In the comments to Ed Cone's post, Roll Your Own, David Hoggard writes:
"Here's a potential midget whale...
Double Hung, LLC is poised for tremendous growth in 2014. We are, for the uninitiated, a 13 year-old company that restores historic windows (and doors) throughout a large swath of the the Southeastern US (and beyond).
We are historic preservation. Specialized, passionate, driven and well respected in the niche of preservation trades.
A group of investors, bored of making money off of other money, think we - as a true, labor intensive trade - smell pretty good and want to expand on the idea. Based around the nucleus of my company, we are looking to create a community of historic preservation tradesmen (masons, roofers, plasterers, landscapers, mill working, wood wrights, etc) within a compact 'campus' somewhere in the vicinity. Been laying the groundwork for months.

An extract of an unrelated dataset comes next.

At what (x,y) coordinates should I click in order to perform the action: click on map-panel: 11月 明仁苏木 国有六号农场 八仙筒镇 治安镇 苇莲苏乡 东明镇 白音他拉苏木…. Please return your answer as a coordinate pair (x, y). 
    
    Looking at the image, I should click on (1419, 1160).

THAT is the model, I think. Pods of small niche market companies who are inter-related. A labor force that creates value with their hands.
I'll keep you posted as we progress."
I couldn't agree more. Only with tangible products which have lasting value can our local economy or any economy become fully restored. Sadly, for too long, the economic development "gurus" seem not to have understood that reality, and in doing so they have allow us to fall far behind the nation and the world.
The same model which David writes of can be applied towards the manufacturing of durable goods and quality handmade products.
This is the direction in which the Greensboro City Council should be looking, not towards performing arts centers, shopping centers, Piedmont Triad International, downtown development or industrial parks 20 miles away from where the citizens of Greensboro's poorest neighborhoods live.